Consider the compact convex set $X = \{ x \in \mathbb{R}^n \mid x \geq 0, \ \underline{1}^\top x = 1 \}$.
I am wondering if the projection onto $X$ is the composition of the projection on $[0,1]^n$ and the projection onto $\{x \mid \underline{1}^\top x = 1\}$, namely if $$ P_X(\cdot) = P_{ [0,1]^n }\left( P_{ \{x \in \mathbb{R}^n \mid \underline{1}^\top x = 1\} }(\cdot) \right). $$
Comment: the projection onto $X$ is defined as $P_X(x) := \arg \min_{y \in X} \left\| x-y\right\| $.
No, it is not.
$H=\{x\;|\;\underline 1^\top x=1\}$ is a hyperplane, $[0,1]^n$ a hypercube, and $X$ is a simplex which results from intersecting these two.

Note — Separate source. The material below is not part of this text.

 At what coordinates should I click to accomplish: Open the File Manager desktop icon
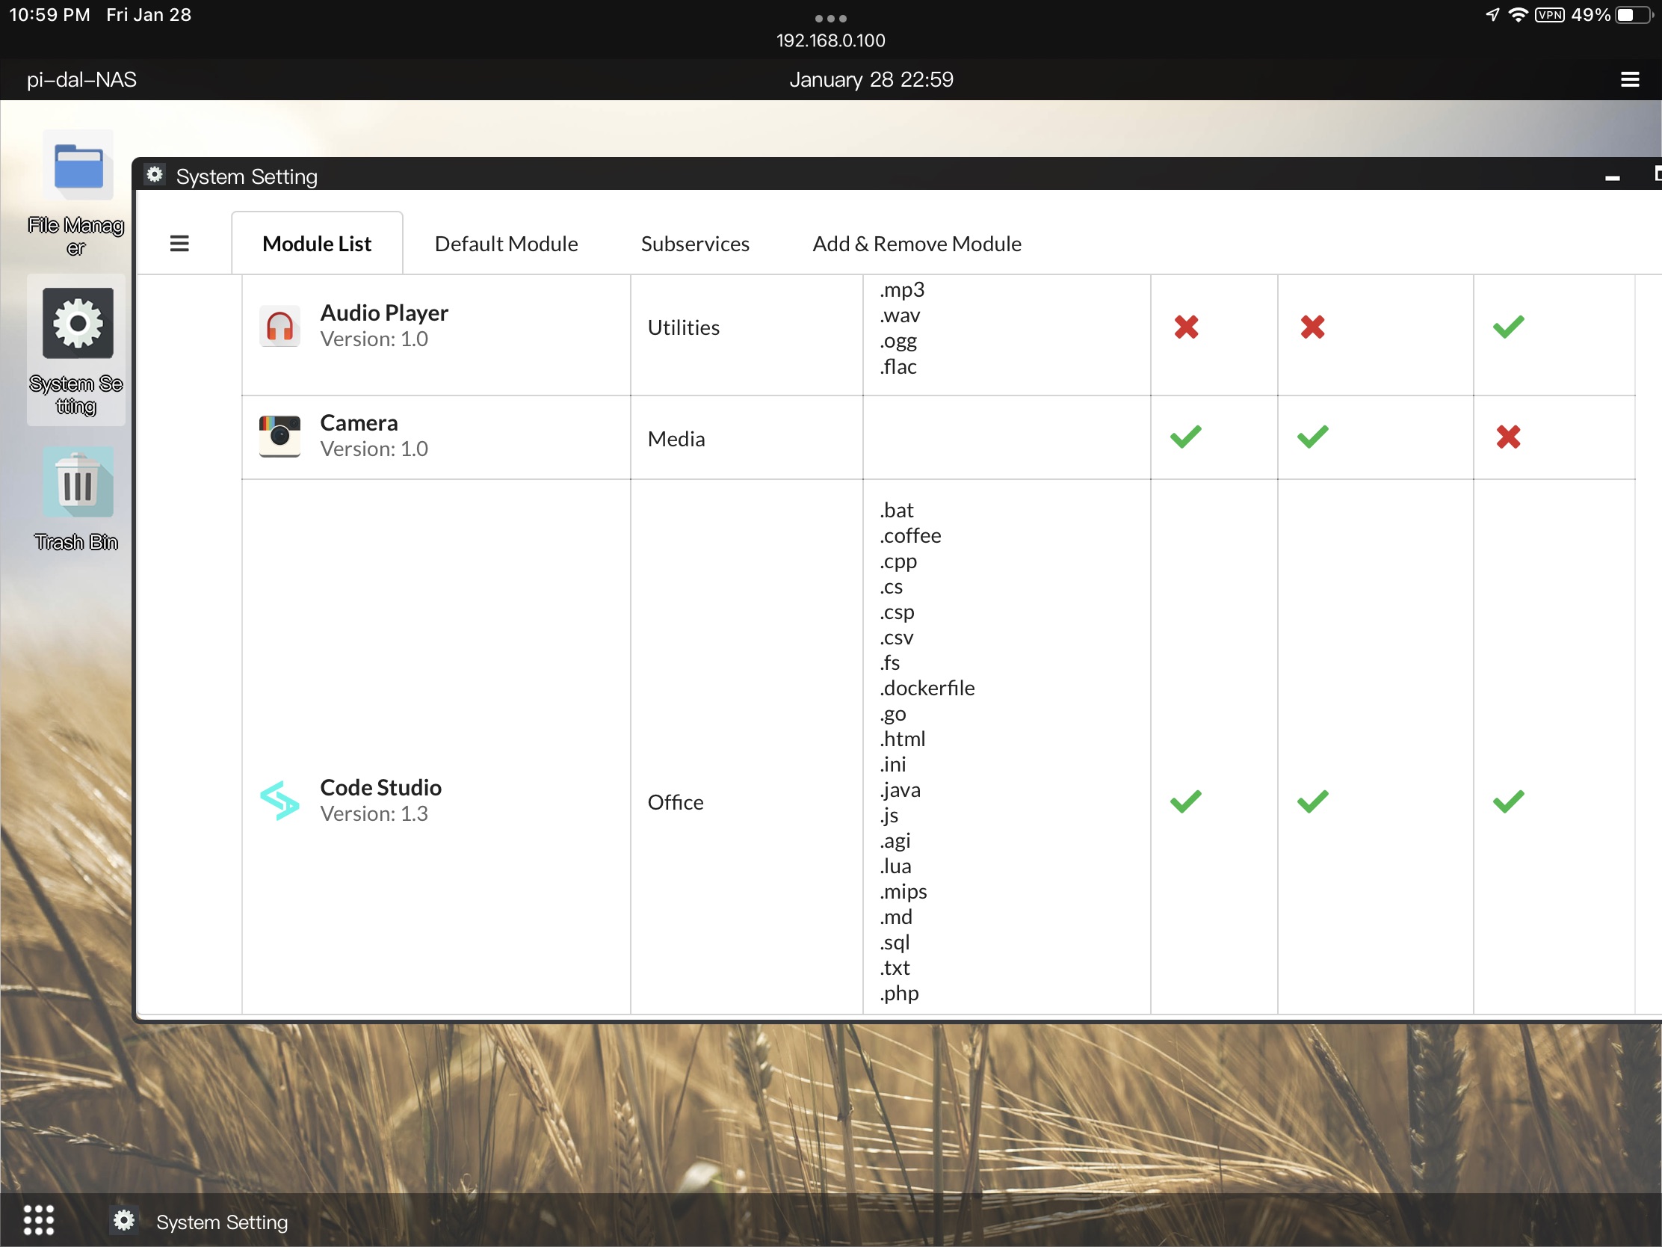pyautogui.click(x=77, y=167)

But the problem is that the second projection may well leave the hyperplane and therefore result in a point outside the simplex.
Here is an example for $n=3$: Consider the point $(8,8,-15)$ which already lies in $H$. Its projection onto $X$ would be $(\frac12,\frac12,0)$ which has distance $\frac{15}2\sqrt6\approx18.4$. But the corner of the cube at $(1,1,0)$ has distance $\sqrt{323}\approx18.0$ so it is closer.